Government and Non-Government Organizations to Mark Lead Poisoning Prevention Week

Government and non-government organizations are observing this year’s International Lead Poisoning Prevention Week of Action with activities geared at minimizing, if not eliminating, preventable sources of human exposure to toxic lead.

First held in 2013, the Week of Action, spearheaded by the United Nations Environment Programme and the World Health Organization, is supported by partners in the Global Alliance to Eliminate Lead Paint, including the US Environmental Protection Agency and IPEN (a civil society network for a toxics-free future).
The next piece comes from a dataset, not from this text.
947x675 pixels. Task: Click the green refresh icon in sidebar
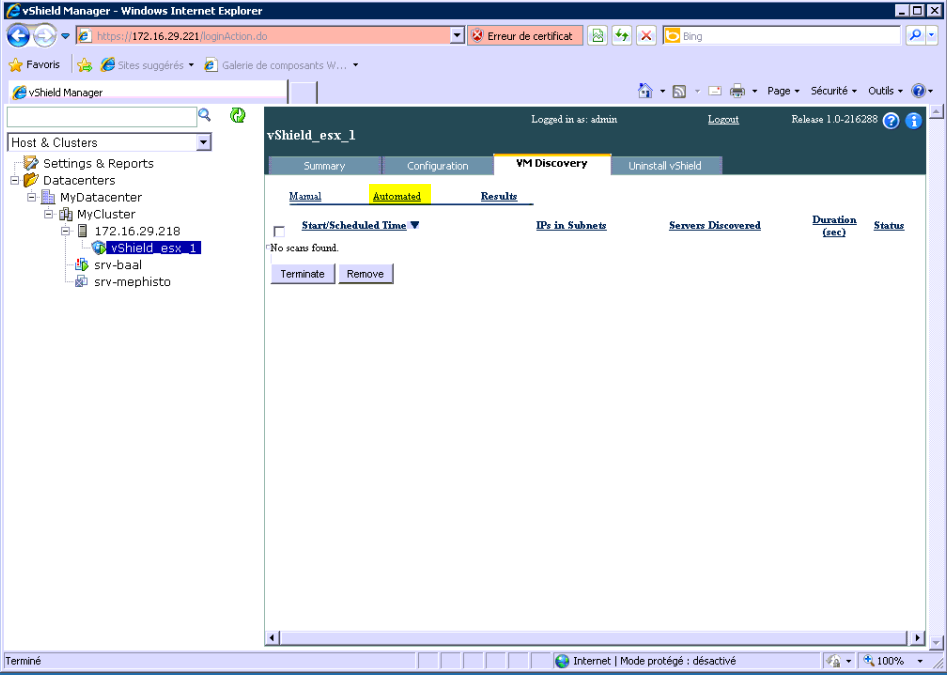(x=238, y=116)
The observance of the Week of Action in the Philippines began yesterday, October 21, at the “Kamayan para sa Kalikasan” Forum organized by the Green Convergence  at Kamayan Restaurant in Mandaluyong City that highlighted the concerted efforts to phase out lead-containing architectural, decorative and household (ADH) paints by December 31, 2016 in line with Department of Environment and Natural Resources (DENR) Administrative Order 2013-24.

Comprising the panelists were government, industry and civil society leaders representing the key sectors behind the country’s ongoing drive to eliminate lead paint, including Emmanuelita Mendoza of  the DENR - Environmental Management Bureau, Vergel Dyoco o f the Philippine Association of Paint Manufacturers and Manny Calonzo of the toxics watch group EcoWaste Coalition. 
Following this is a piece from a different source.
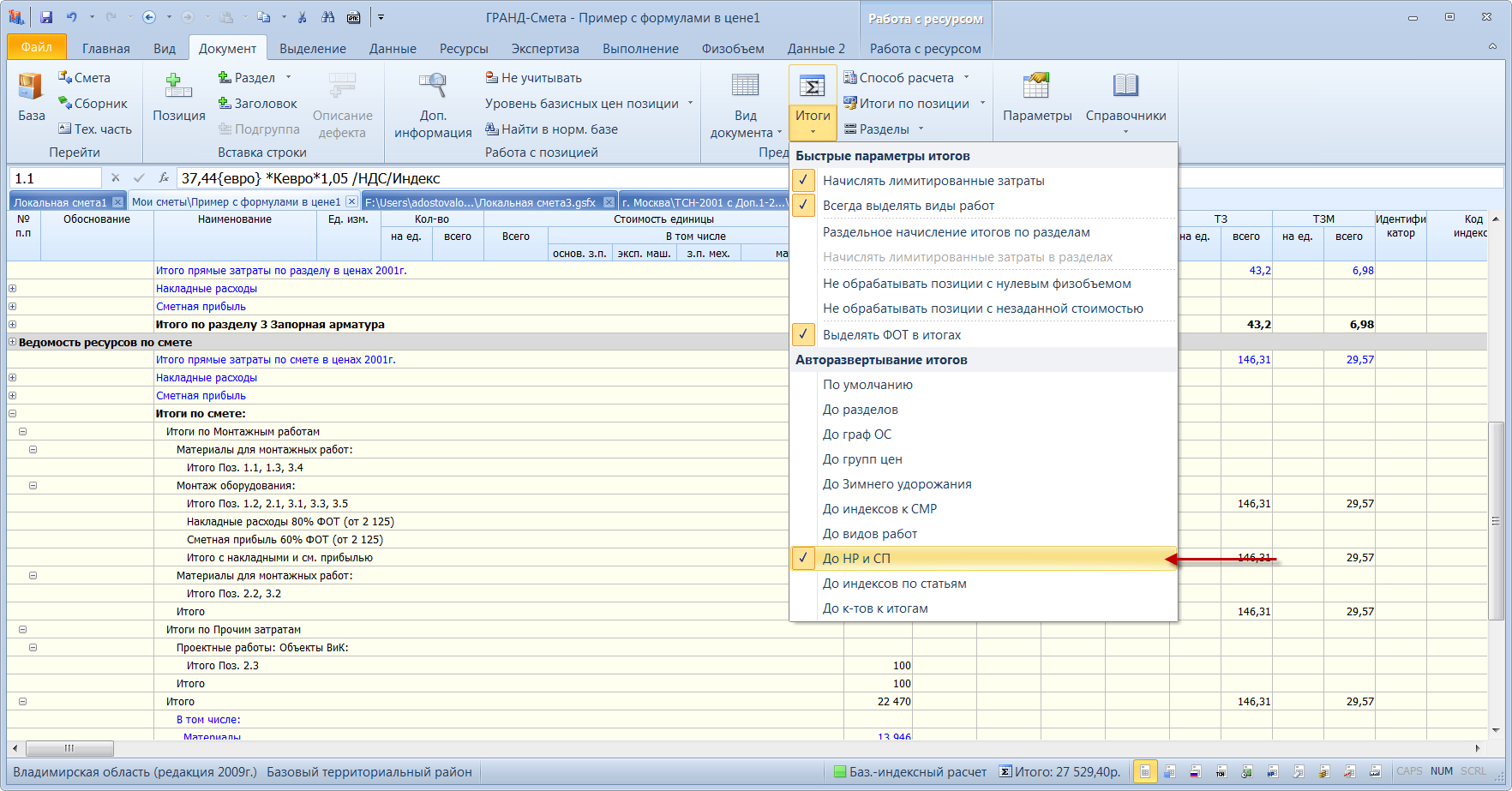Click Найти в норм. базе icon
Image resolution: width=1512 pixels, height=791 pixels.
click(492, 129)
Tomorrow, October 23, the EcoWaste Coalition and its partner community and youth groups will hold a “Zombie Run” at Quezon Memorial Circle to dramatize the need to protect vulnerable groups, particularly children, from lead paint hazards, as well as to press of industry compliance to the looming phase-out deadline for leaded ADH paints.

On October 28, the DENR-EMB through its Environmental Education and Information Division  will conduct an orientation seminar on Lead Poisoning Prevention that is expected to draw attendees from the academe, non-government organizations and civil society groups.
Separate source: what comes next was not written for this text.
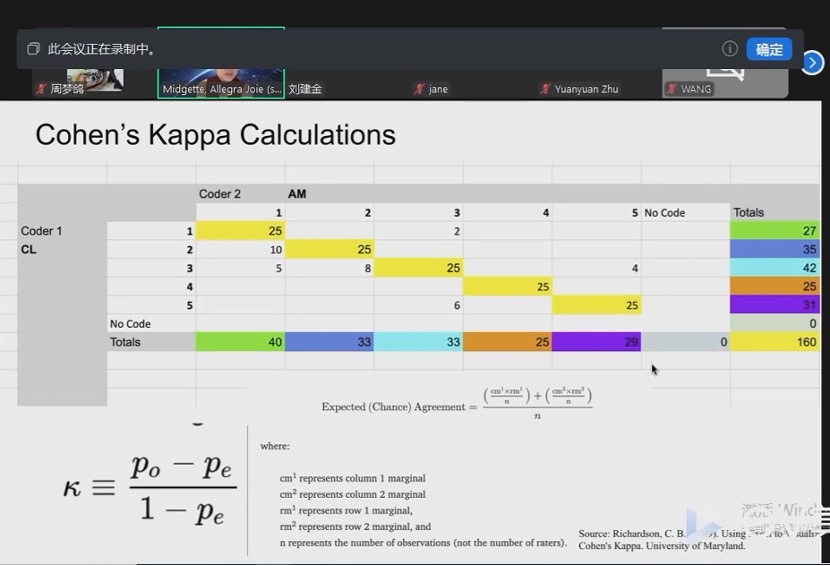Image resolution: width=830 pixels, height=566 pixels.
Task: Click the info icon in recording banner
Action: [730, 49]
The said seminar will discuss the dangers of lead and lead compounds, which are still prevalent in many paint products today, and the steps being undertaken by the government to address such threats to safeguard public health and the environment.

“Exposure to lead poses a significant hazard to human health, especially for children. The health effects can have a lifelong impact and include damage to body organs, behavioural problems, and impairment to mental and physical development.  WHO lists lead among the top ten chemicals of public health concern, and all countries should take initiatives to control its use,” said Dr. Maria Neira, Director of the Department of Public Health, WHO.

“Lead paint, particularly when used in the home, in schools and on toys, is an important source of lead exposure for children. We know that lead poisoning is entirely preventable,” the WHO official said in a special statement released for the Week of Action.

The International Lead Poisoning Prevention Week of Action this year will be commemorated from October 23 to 29.